Don’t get me wrong, I want to dominate every sales situation, I want to beat my competition every time. But this focus on the competitor blinds us to the biggest piece of the pie, and we’ve know this for years–failing to do anything about it!
60% of committed/funded buying efforts end in No Decision Made!
All our focus is on fighting for the smallest piece of the pie, that 40% where customers choose a vendor.
Imagine the opportunity we can create, and the value we create with our customers, if we started looking at the biggest piece of the pie and started going after that.
But to compete for this bigger piece of the pie, we have to refocus our selling strategies. Fortunately, through the work of Matt Dixon and Ted McKenna, we are learning how to do this.

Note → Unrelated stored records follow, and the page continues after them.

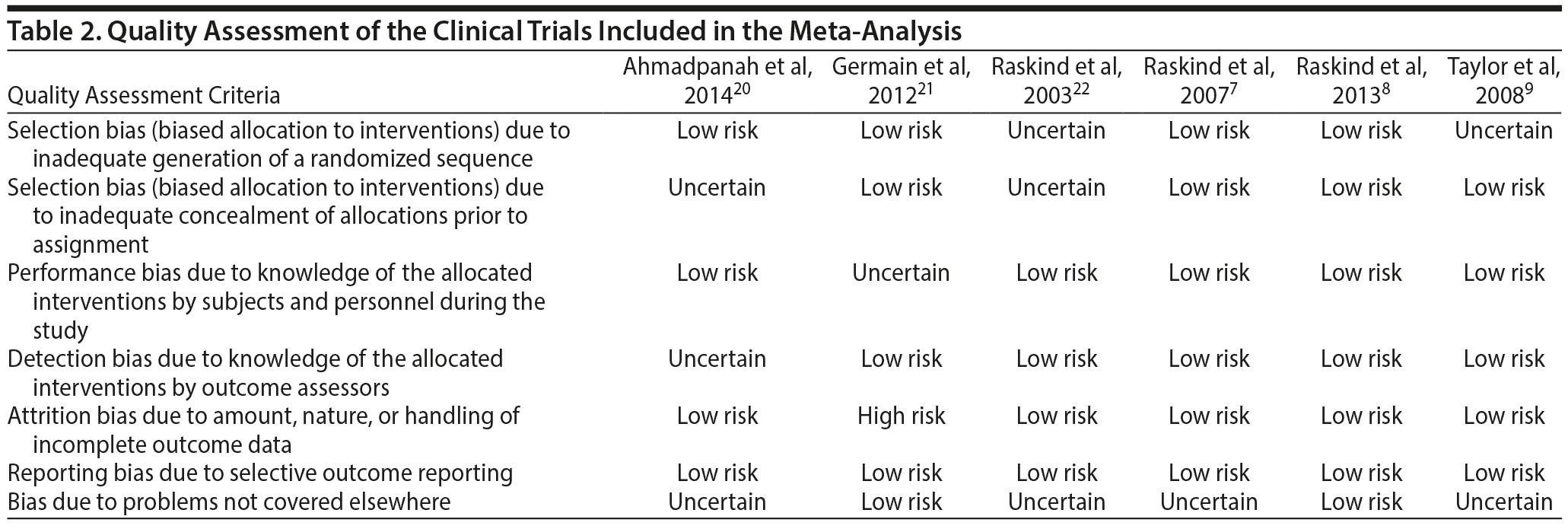Select the 'Reporting bias due to selective outcome reporting' row label

coord(260,473)
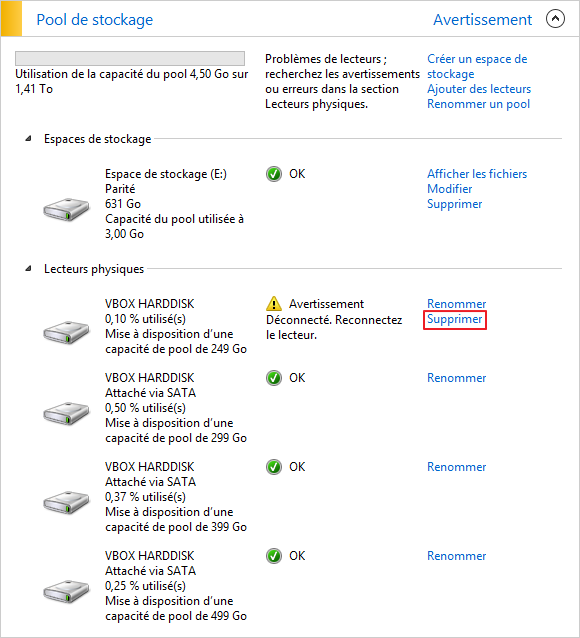Viewport: 580px width, 638px height.
Task: Click the green OK checkmark for storage space
Action: [274, 174]
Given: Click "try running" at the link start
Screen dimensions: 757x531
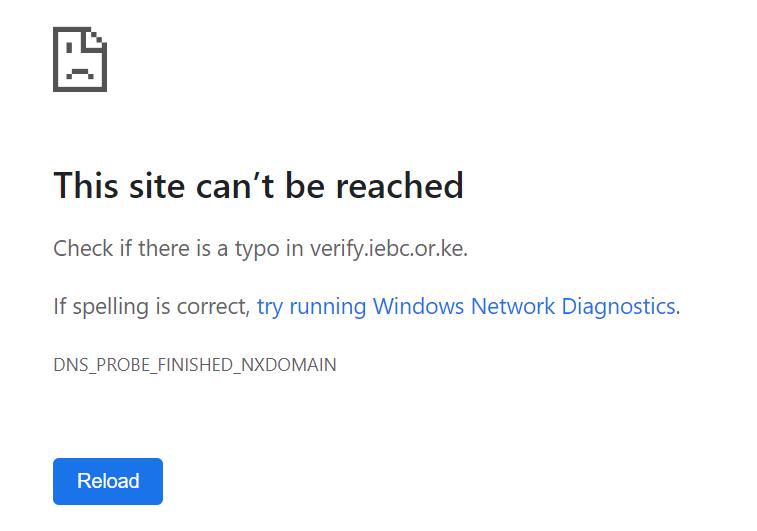Looking at the screenshot, I should [x=311, y=306].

Of that 60% of the pie that’s is up for grabs, 44% (26% of the whole pie) is the customer preference for the status quo. Stated differently, the pain of change is greater than that of doing nothing. We have all sorts ways for addressing this (and discounting isn’t one). Developing business cases to help them understand the lost opportunity and the costs of doing nothing are powerful in building the case for change, moving from the status quo.

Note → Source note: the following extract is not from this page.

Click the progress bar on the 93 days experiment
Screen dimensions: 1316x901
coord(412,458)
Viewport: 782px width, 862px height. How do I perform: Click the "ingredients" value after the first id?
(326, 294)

But what about the other 56% of that “left over pie.” (34% of the whole pie) What causes this? Matt and Ted tell us this is driven by indecision–the fear of messing up. However compelling the business case or need to change is, until we deal with the customer indecision, we will not get them to move forward.

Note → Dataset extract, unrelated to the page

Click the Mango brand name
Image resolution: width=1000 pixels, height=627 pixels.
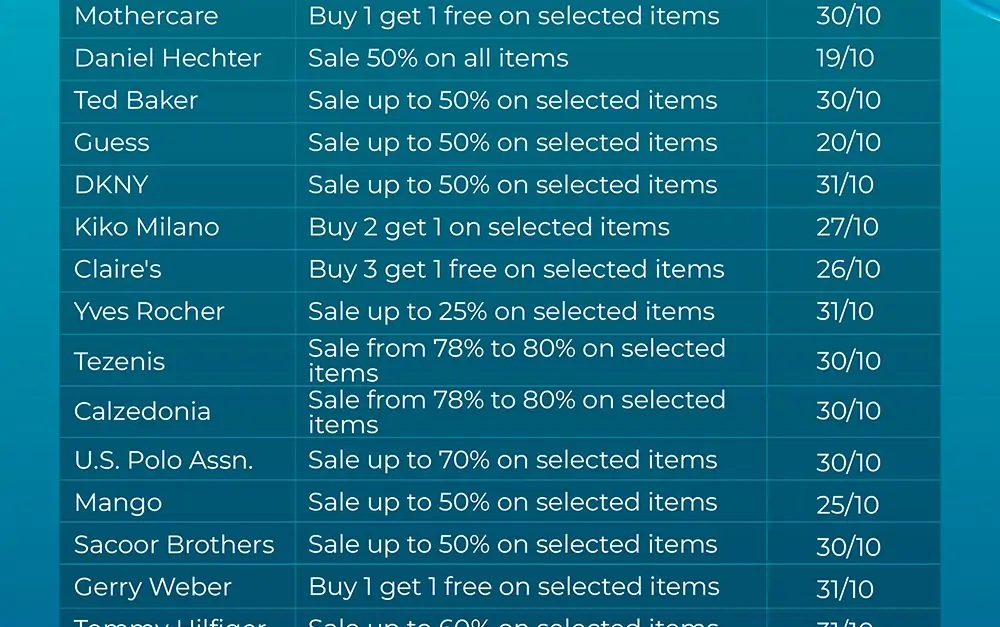[118, 503]
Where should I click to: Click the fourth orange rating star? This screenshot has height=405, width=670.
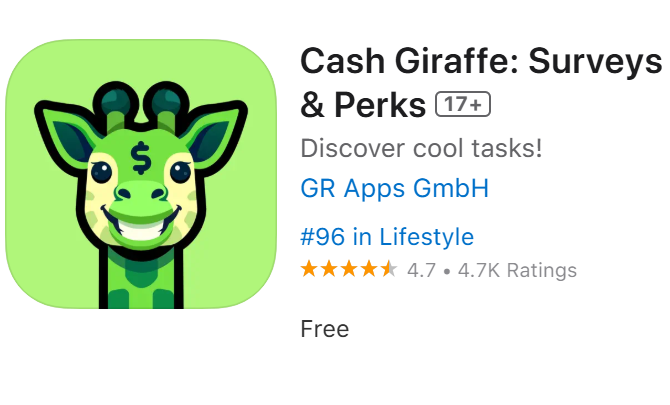tap(369, 270)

I’m not advocating we stop paying attention to winning and beating the competition. I just think we and our customers miss a huge opportunity by failing to look at what’s left–the decisions they fail to reach. How do we help them and get a bigger piece of the pie?
Back to our dinner party. The host knows me well. She saw what I was doing with the key lime pie. She sent me home with the rest of the pie…..
Wasting any part of the pie is, well a waste…….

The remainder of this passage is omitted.